## WORK TASK
Here are some records. Repeat them all exactly.

START INPUT FOR THIS TASK

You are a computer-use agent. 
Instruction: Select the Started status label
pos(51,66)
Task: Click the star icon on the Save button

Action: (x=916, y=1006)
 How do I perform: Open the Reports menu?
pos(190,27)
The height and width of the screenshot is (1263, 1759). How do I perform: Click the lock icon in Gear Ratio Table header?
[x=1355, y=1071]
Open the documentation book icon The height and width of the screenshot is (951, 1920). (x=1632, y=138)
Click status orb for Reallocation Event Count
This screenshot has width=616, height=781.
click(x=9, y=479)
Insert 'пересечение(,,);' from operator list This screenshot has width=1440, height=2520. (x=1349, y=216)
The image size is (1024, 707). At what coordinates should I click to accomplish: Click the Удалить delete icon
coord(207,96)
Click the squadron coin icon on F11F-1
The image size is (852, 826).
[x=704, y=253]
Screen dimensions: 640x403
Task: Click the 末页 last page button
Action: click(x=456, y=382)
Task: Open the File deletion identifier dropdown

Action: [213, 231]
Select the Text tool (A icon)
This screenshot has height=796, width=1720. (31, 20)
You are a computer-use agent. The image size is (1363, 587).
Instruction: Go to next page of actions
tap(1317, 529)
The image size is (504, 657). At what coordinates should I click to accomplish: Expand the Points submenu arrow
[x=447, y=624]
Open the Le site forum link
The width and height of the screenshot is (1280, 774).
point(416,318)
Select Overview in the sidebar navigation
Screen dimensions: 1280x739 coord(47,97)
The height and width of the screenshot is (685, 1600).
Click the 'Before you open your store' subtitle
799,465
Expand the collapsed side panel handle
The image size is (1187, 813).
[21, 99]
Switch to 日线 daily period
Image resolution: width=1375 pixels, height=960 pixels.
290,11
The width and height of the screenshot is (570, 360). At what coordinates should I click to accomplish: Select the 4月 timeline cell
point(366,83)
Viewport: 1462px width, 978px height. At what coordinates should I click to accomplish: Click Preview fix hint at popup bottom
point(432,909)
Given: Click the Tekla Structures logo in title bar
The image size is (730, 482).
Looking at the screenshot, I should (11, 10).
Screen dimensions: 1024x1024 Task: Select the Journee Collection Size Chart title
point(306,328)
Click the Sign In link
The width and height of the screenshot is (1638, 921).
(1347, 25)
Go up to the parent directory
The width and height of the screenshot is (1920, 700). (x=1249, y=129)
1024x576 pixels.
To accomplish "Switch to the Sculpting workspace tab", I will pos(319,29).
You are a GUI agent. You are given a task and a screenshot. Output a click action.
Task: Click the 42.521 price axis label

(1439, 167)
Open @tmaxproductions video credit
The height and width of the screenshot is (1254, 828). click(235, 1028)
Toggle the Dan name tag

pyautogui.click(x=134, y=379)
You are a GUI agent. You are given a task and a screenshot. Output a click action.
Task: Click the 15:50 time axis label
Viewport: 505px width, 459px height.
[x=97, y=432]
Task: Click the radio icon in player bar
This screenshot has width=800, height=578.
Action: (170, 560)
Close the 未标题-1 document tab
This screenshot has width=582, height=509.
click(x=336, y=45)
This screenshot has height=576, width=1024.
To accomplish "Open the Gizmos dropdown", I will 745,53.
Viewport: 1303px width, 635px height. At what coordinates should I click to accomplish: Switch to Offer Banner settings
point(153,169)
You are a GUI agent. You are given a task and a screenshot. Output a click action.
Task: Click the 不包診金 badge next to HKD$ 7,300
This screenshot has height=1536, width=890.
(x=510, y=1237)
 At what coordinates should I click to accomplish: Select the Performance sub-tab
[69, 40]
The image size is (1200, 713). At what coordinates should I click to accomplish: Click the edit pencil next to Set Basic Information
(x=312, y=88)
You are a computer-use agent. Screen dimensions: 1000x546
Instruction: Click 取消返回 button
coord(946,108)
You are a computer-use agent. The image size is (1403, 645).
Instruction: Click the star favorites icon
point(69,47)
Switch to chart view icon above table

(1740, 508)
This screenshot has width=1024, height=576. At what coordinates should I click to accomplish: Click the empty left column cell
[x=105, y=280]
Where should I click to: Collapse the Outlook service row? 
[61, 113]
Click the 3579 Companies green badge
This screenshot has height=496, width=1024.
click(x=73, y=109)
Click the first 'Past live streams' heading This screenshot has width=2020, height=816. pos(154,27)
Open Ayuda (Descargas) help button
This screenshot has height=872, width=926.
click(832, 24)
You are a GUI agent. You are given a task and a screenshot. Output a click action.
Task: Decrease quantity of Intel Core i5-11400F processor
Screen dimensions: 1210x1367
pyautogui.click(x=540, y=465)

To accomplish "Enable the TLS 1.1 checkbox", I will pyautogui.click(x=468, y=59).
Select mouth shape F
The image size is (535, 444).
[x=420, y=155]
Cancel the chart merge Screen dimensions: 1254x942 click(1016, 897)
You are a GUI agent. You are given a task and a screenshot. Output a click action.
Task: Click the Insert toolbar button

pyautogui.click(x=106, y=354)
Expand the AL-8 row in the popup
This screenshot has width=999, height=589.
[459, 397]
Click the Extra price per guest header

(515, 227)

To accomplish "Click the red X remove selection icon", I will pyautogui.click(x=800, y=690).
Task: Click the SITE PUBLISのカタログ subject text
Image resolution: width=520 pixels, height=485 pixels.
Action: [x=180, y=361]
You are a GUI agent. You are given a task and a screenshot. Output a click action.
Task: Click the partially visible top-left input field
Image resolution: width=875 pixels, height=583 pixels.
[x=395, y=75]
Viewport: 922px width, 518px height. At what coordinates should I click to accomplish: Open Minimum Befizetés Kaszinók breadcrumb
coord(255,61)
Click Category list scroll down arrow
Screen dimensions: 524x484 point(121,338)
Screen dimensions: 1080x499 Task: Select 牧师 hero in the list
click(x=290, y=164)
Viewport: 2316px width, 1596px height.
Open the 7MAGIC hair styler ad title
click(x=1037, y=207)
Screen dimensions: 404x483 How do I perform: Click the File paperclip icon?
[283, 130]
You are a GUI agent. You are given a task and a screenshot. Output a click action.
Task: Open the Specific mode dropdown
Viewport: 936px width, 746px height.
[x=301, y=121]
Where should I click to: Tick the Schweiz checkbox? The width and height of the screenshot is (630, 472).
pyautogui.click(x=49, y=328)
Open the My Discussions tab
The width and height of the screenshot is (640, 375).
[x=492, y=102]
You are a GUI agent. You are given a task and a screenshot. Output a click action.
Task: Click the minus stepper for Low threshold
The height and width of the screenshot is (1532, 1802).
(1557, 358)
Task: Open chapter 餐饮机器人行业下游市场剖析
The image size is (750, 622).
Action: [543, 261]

END INPUT FOR THIS TASK

## TASK OUTPUT
You are a computer-use agent. 
Instruction: Select the Started status label
pos(51,66)
Task: Click the star icon on the Save button

Action: (x=916, y=1006)
 How do I perform: Open the Reports menu?
pos(190,27)
The height and width of the screenshot is (1263, 1759). How do I perform: Click the lock icon in Gear Ratio Table header?
[x=1355, y=1071]
Open the documentation book icon The height and width of the screenshot is (951, 1920). (x=1632, y=138)
Click status orb for Reallocation Event Count
This screenshot has width=616, height=781.
click(x=9, y=479)
Insert 'пересечение(,,);' from operator list This screenshot has width=1440, height=2520. (x=1349, y=216)
The image size is (1024, 707). At what coordinates should I click to accomplish: Click the Удалить delete icon
coord(207,96)
Click the squadron coin icon on F11F-1
The image size is (852, 826).
[x=704, y=253]
Screen dimensions: 640x403
Task: Click the 末页 last page button
Action: click(x=456, y=382)
Task: Open the File deletion identifier dropdown

Action: [213, 231]
Select the Text tool (A icon)
This screenshot has height=796, width=1720. (31, 20)
You are a computer-use agent. The image size is (1363, 587).
Instruction: Go to next page of actions
tap(1317, 529)
The image size is (504, 657). At what coordinates should I click to accomplish: Expand the Points submenu arrow
[x=447, y=624]
Open the Le site forum link
The width and height of the screenshot is (1280, 774).
point(416,318)
Select Overview in the sidebar navigation
Screen dimensions: 1280x739 coord(47,97)
The height and width of the screenshot is (685, 1600).
Click the 'Before you open your store' subtitle
799,465
Expand the collapsed side panel handle
The image size is (1187, 813).
[21, 99]
Switch to 日线 daily period
Image resolution: width=1375 pixels, height=960 pixels.
290,11
The width and height of the screenshot is (570, 360). At what coordinates should I click to accomplish: Select the 4月 timeline cell
point(366,83)
Viewport: 1462px width, 978px height. At what coordinates should I click to accomplish: Click Preview fix hint at popup bottom
point(432,909)
Given: Click the Tekla Structures logo in title bar
The image size is (730, 482).
Looking at the screenshot, I should (11, 10).
Screen dimensions: 1024x1024 Task: Select the Journee Collection Size Chart title
point(306,328)
Click the Sign In link
The width and height of the screenshot is (1638, 921).
(1347, 25)
Go up to the parent directory
The width and height of the screenshot is (1920, 700). (x=1249, y=129)
1024x576 pixels.
To accomplish "Switch to the Sculpting workspace tab", I will pos(319,29).
You are a GUI agent. You are given a task and a screenshot. Output a click action.
Task: Click the 42.521 price axis label

(1439, 167)
Open @tmaxproductions video credit
The height and width of the screenshot is (1254, 828). click(235, 1028)
Toggle the Dan name tag

pyautogui.click(x=134, y=379)
You are a GUI agent. You are given a task and a screenshot. Output a click action.
Task: Click the 15:50 time axis label
Viewport: 505px width, 459px height.
[x=97, y=432]
Task: Click the radio icon in player bar
This screenshot has width=800, height=578.
Action: (170, 560)
Close the 未标题-1 document tab
This screenshot has width=582, height=509.
click(x=336, y=45)
This screenshot has height=576, width=1024.
To accomplish "Open the Gizmos dropdown", I will 745,53.
Viewport: 1303px width, 635px height. At what coordinates should I click to accomplish: Switch to Offer Banner settings
point(153,169)
You are a GUI agent. You are given a task and a screenshot. Output a click action.
Task: Click the 不包診金 badge next to HKD$ 7,300
This screenshot has height=1536, width=890.
(x=510, y=1237)
 At what coordinates should I click to accomplish: Select the Performance sub-tab
[69, 40]
The image size is (1200, 713). At what coordinates should I click to accomplish: Click the edit pencil next to Set Basic Information
(x=312, y=88)
You are a computer-use agent. Screen dimensions: 1000x546
Instruction: Click 取消返回 button
coord(946,108)
You are a computer-use agent. The image size is (1403, 645).
Instruction: Click the star favorites icon
point(69,47)
Switch to chart view icon above table

(1740, 508)
This screenshot has width=1024, height=576. At what coordinates should I click to accomplish: Click the empty left column cell
[x=105, y=280]
Where should I click to: Collapse the Outlook service row? 
[61, 113]
Click the 3579 Companies green badge
This screenshot has height=496, width=1024.
click(x=73, y=109)
Click the first 'Past live streams' heading This screenshot has width=2020, height=816. pos(154,27)
Open Ayuda (Descargas) help button
This screenshot has height=872, width=926.
click(832, 24)
You are a GUI agent. You are given a task and a screenshot. Output a click action.
Task: Decrease quantity of Intel Core i5-11400F processor
Screen dimensions: 1210x1367
pyautogui.click(x=540, y=465)

To accomplish "Enable the TLS 1.1 checkbox", I will pyautogui.click(x=468, y=59).
Select mouth shape F
The image size is (535, 444).
[x=420, y=155]
Cancel the chart merge Screen dimensions: 1254x942 click(1016, 897)
You are a GUI agent. You are given a task and a screenshot. Output a click action.
Task: Click the Insert toolbar button

pyautogui.click(x=106, y=354)
Expand the AL-8 row in the popup
This screenshot has width=999, height=589.
[459, 397]
Click the Extra price per guest header

(515, 227)

To accomplish "Click the red X remove selection icon", I will pyautogui.click(x=800, y=690).
Task: Click the SITE PUBLISのカタログ subject text
Image resolution: width=520 pixels, height=485 pixels.
Action: [x=180, y=361]
You are a GUI agent. You are given a task and a screenshot. Output a click action.
Task: Click the partially visible top-left input field
Image resolution: width=875 pixels, height=583 pixels.
[x=395, y=75]
Viewport: 922px width, 518px height. At what coordinates should I click to accomplish: Open Minimum Befizetés Kaszinók breadcrumb
coord(255,61)
Click Category list scroll down arrow
Screen dimensions: 524x484 point(121,338)
Screen dimensions: 1080x499 Task: Select 牧师 hero in the list
click(x=290, y=164)
Viewport: 2316px width, 1596px height.
Open the 7MAGIC hair styler ad title
click(x=1037, y=207)
Screen dimensions: 404x483 How do I perform: Click the File paperclip icon?
[283, 130]
You are a GUI agent. You are given a task and a screenshot. Output a click action.
Task: Open the Specific mode dropdown
Viewport: 936px width, 746px height.
[x=301, y=121]
Where should I click to: Tick the Schweiz checkbox? The width and height of the screenshot is (630, 472).
pyautogui.click(x=49, y=328)
Open the My Discussions tab
The width and height of the screenshot is (640, 375).
[x=492, y=102]
You are a GUI agent. You are given a task and a screenshot. Output a click action.
Task: Click the minus stepper for Low threshold
The height and width of the screenshot is (1532, 1802).
(1557, 358)
Task: Open chapter 餐饮机器人行业下游市场剖析
The image size is (750, 622).
Action: [543, 261]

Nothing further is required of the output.